The Eigr Functions project of eigr.io is based on ideas and concepts that where brought to life with the Cloudstate open-source project. In the following section we describe why the Eigr Functions project looks similar to Cloudstate and why it was started at all.

The Legacy of Cloudstate

Cloudstate is an open-source project that was started by Lightbend Inc. in 2019 and took the challenge to solve one of the harder problems of the classical FaaS model (Function-as-a-Service) in serverless computing. Serverless 1.0, as the project stated, lacks the concept to manage state in the world of stateless functions and therefore burdens the user to integrate some form of state-management into an inherently stateless architecture.

Cloudstate started with two promises to "pave the way for Serverless 2.0" to solve that problem:

  1. A standards effort—defining a specification, protocol between the user functions and the backend, and a TCK.
  2. A reference implementation–implementing the backend and a set of client API libraries in different languages.

A Project in Limbo

The decision to fork the Cloudstate project was based on a shift in focus since about mid 2020 of its initiating organization Lightbend Inc. to pursue a Serverless offering of the Cloudstate technology. This focus left the open source project and its community in limbo with no clear roadmap and kept its further development locked where nothing but a fork was an option to further work on the vision Cloudstate promised to solve.

The members of the eigr.io open-source project have been very supportive and engaged early on in the Cloudstate project. Also, the majority of the Cloudstate "User Language Support Libraries" have been initiated and implemented by that community. The Eigr Functions project will build on that work, enhance it, be an open and welcoming community and going forward implementing the original vision of Cloudstate.

Protocol compatibility and its future

As long as possible, Eigr Functions will try to be compatible with the Cloudstate protocol. Our project has forked the "User Language Support Libraries" of Cloudstate to further work on their implementations. Similarly the original TCK, as envisioned, will be used to verify compatibility with the protocol and new polyglot language SDKs of Eigr Functions.

A prerequisite to keep the compatibility intact is, that the currently stale Cloudstate project is willing to adopt change in the future if needed. Its use in Akka Serverless, while being developed as a proprietary and commercial product, has long broken with the Cloudstate protocol. It is unknown if the Akka Serverless SDKs, that are open-sourced, will ever be compatible with Cloudstate again. Nevertheless project eigr would welcome future compatibility.

Why on the BEAM?

The decision to switch technical grounds was mainly guided by the fact that Cloudstate went into hibernation mode, and it made no sense to re-implement the Cloudstate proxy in Scala and use Akka Cluster itself again. Going with Go or Rust would have been an option.

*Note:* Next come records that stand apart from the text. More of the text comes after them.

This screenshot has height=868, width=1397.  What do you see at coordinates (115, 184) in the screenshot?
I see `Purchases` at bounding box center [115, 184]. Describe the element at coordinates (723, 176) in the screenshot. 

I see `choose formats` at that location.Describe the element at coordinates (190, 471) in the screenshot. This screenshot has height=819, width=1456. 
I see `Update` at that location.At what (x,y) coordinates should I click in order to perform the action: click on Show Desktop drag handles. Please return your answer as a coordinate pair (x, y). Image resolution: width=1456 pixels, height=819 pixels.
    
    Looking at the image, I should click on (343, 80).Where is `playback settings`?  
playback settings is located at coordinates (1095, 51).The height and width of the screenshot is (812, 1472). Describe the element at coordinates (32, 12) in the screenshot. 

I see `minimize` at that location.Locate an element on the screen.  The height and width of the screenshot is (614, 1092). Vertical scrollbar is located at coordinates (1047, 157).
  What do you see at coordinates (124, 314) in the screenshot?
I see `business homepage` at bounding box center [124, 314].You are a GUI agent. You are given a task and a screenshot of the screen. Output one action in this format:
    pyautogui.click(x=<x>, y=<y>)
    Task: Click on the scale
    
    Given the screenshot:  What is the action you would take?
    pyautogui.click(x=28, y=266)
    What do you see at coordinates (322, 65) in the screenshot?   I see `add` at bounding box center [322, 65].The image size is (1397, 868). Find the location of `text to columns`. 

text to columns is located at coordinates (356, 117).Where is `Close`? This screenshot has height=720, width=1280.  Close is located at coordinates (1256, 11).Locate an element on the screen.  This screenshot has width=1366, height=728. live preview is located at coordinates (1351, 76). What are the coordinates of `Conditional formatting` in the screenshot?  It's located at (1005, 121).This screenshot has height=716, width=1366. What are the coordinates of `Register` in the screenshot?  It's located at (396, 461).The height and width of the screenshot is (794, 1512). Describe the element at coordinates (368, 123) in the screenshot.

But we realized early on, that competing in a way with the excellent work of the Akka team we would not come soon with a replacement of all what Akka and Akka Cluster provide in the context of this project.

With a modern functional language like Elixir and the Erlang Ecosystem in general in its excellent shape these days, it came to us, why not to use the BEAM, Elixir and Erlang/OTP as the technical ground for our new project. Even if Erlang or Elixir had been exotic languages to be used, the technology and especially the language in which the service proxy is written, is irrelevant in the context that enables a cloud-native and therefore polyglot serverless runtime.

Eigr Functions being based on Erlang/OTP and running on the BEAM is an excellent fit for a serverless runtime to be built on. The "message in, message out" pattern for a FaaS implementation, as well as the requirements to run actually virtual actors in a distributed system is right spot on what OTP, the BEAM and Erlang are all about.